→ Problem
Transcribe only the lines from the one containing "At what coordinates should I click to accomplish: Click into" through the final line of the entries below, exactly, and exclude the pictures.

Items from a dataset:
>>>>
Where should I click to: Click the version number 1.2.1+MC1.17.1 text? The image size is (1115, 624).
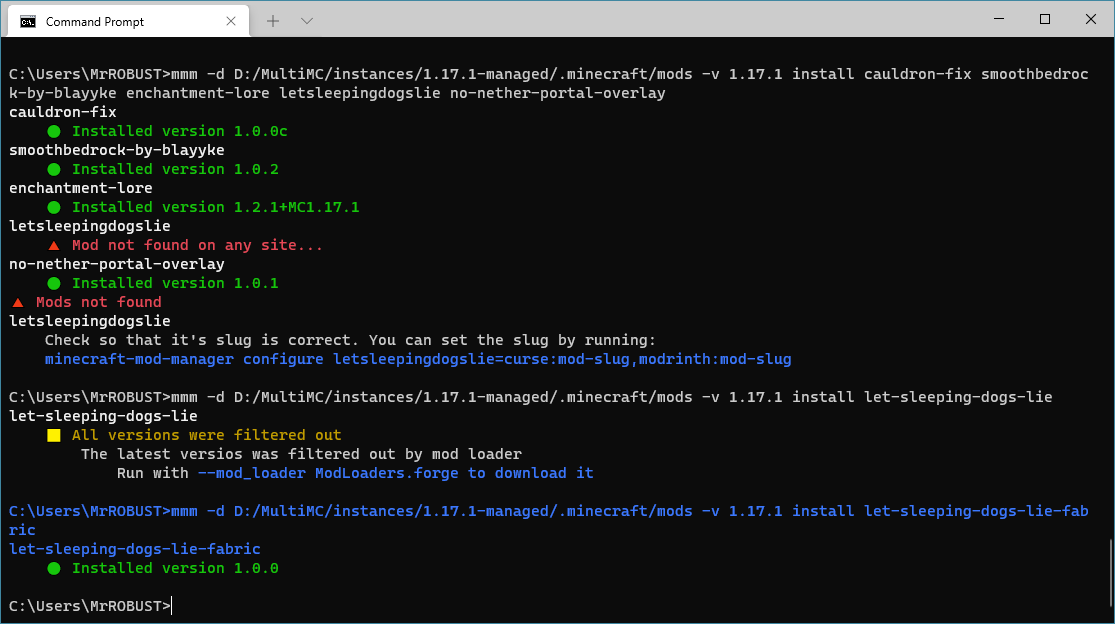click(x=296, y=207)
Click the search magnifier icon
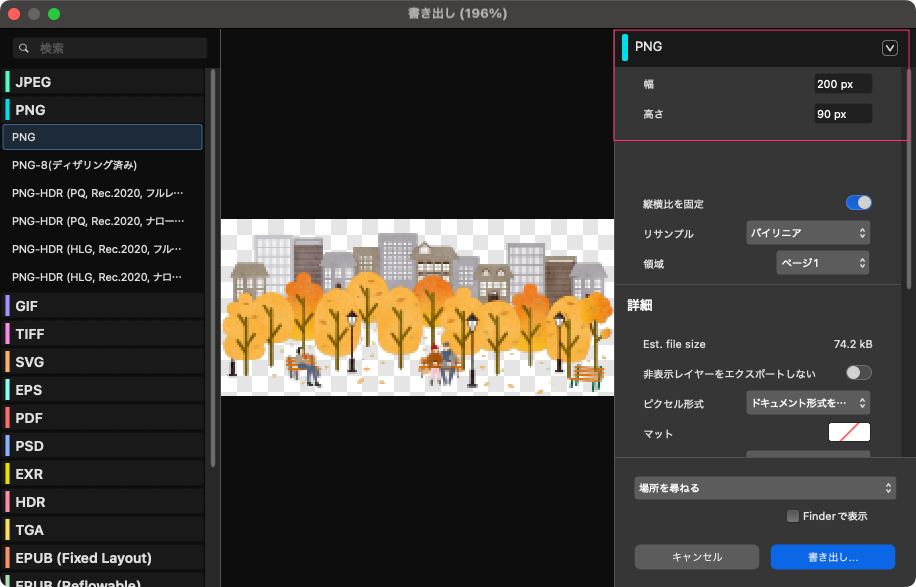The image size is (916, 587). pyautogui.click(x=24, y=48)
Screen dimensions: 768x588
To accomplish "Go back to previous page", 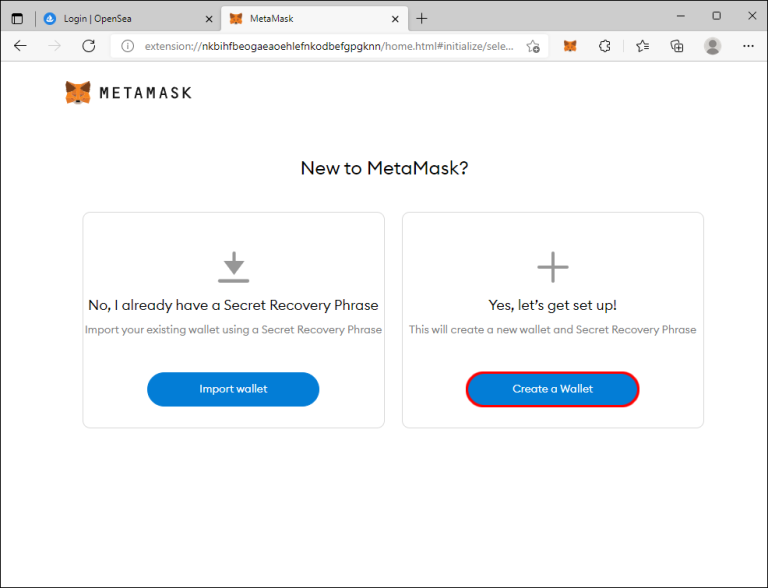I will coord(20,46).
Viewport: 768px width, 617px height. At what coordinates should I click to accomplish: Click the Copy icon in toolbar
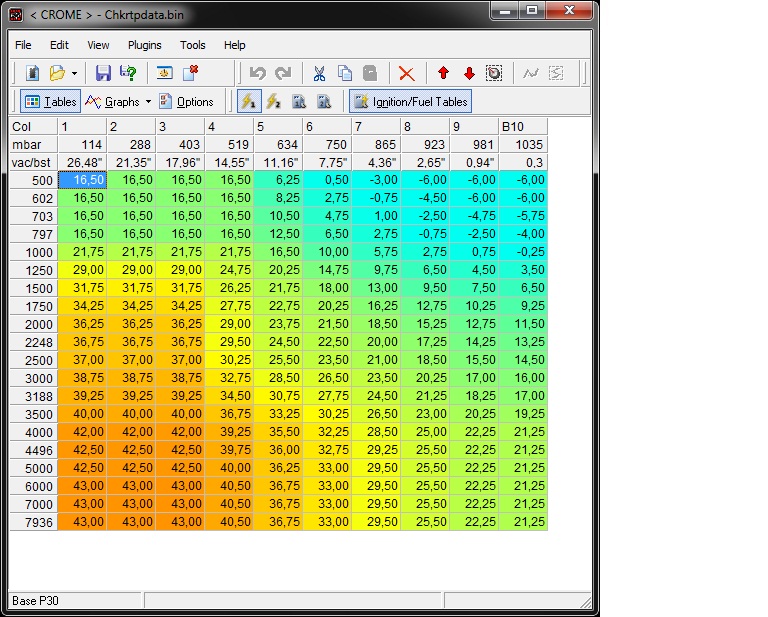[345, 73]
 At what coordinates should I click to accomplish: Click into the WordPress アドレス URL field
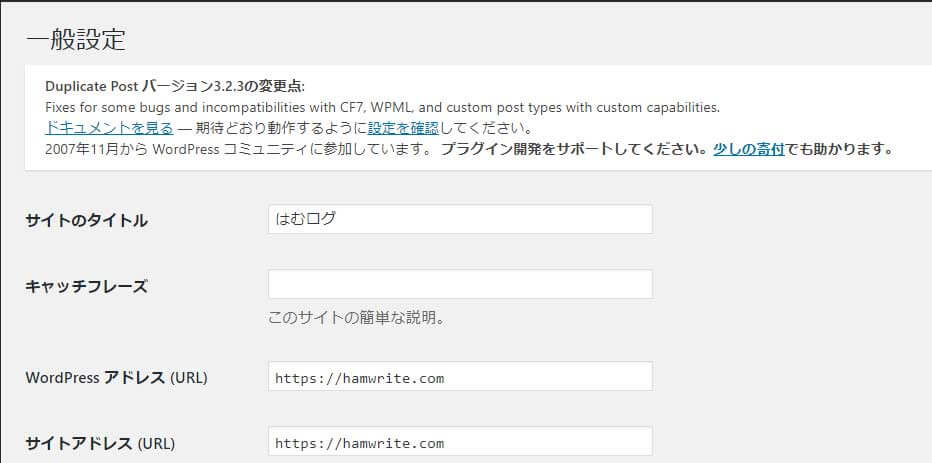460,376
<<<<
→ Result of this task
 At what coordinates should I click to accomplish: Click into the WordPress アドレス URL field
460,376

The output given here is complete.